Plasmabehandling (plasma treatment) av plast

A requirement to achieve adhesion between an adhesive and a substrate is that the former wets the latter. If an adhesive does not wet the surface that you want to bond, there are two options: 1) Change adhesive, or 2) Pre-treat the substrate surface.

There are many pre-treatment methods for plastics, including roughening, primer, etching, Corona and plasma treatment. In the video below, you will see how a difficult-to-bond plastic (polypropylene, PP) is affected by plasma treatment.

Surface tension without plasma treatment
The surface tension of common plastics/adhesives.

Surface tension & wetting

Plasma treatment (in the featured video using a low-pressure plasma equipment from Diener) has several functions that you can read more about in our previous blog post about plasma. One of them is to increase the surface tension of plastics. The surface tension of an adhesive and the surface that is to be bonded determines if the adhesive will wet that surface.  The general rule is that an adhesive will wet a surface that has a higher surface tension than itself. In other words, plasma treatment makes a plastic surface easier to wet and therefore easier to bond!

To evaluate wetting, special testing fluids, or inks, can be used. These have a known surface tension and can thereby indicate the surface tension of the substrate. In the video, a fluid with a surface tension approximately equal to that of an epoxy adhesive is used.

Results from plasnma treatment of polypropylene

Before pre-treatment (only cleaning), this ink does not wet the polypropylene plastic at all, i.e. the plastic has a lower surface tension than the ink. After plasma treatment for 5 minutes, however, the result is the opposite. The ink now spontaneously wets the plastic which means that the surface tension of the polypropylene now exceeds that of the ink.

According to the results of this simple test, the polypropylene should now be significantly easier to bond.
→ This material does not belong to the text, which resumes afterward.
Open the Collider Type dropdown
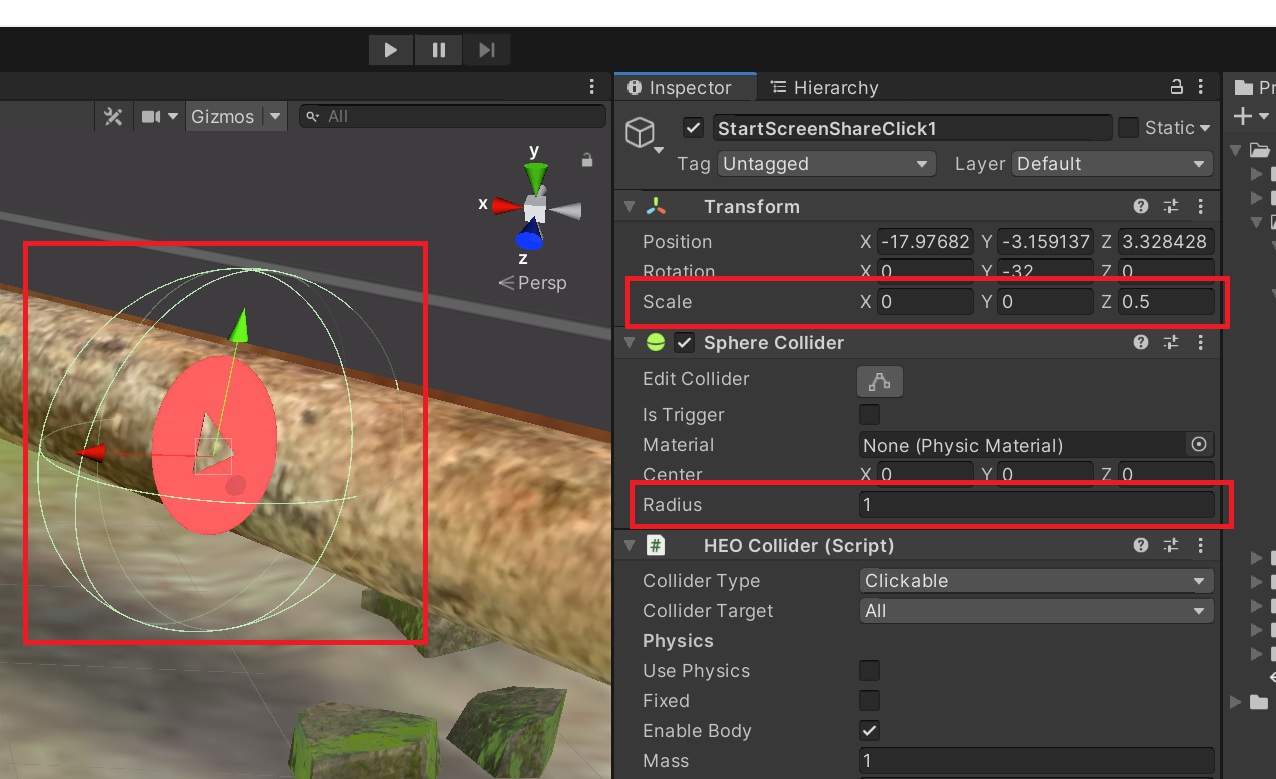The image size is (1276, 779). pos(1035,581)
How does a low pressure plasma work?

  1. Details are placed in the plasma chamber.
  2. Using a vacuum pump, the pressure in the chamber drops to approximately 0.2-0.4 mbar.
  3. A gas (in this case water vapor) enters the chamber and is transformed into plasma. The plasma, in turn, changes the properties of the surface exposed to it. The bright purple color is the plasma.
  4. After a few minutes, the pressure is released and the details can be taken out of the chamber and be bonded.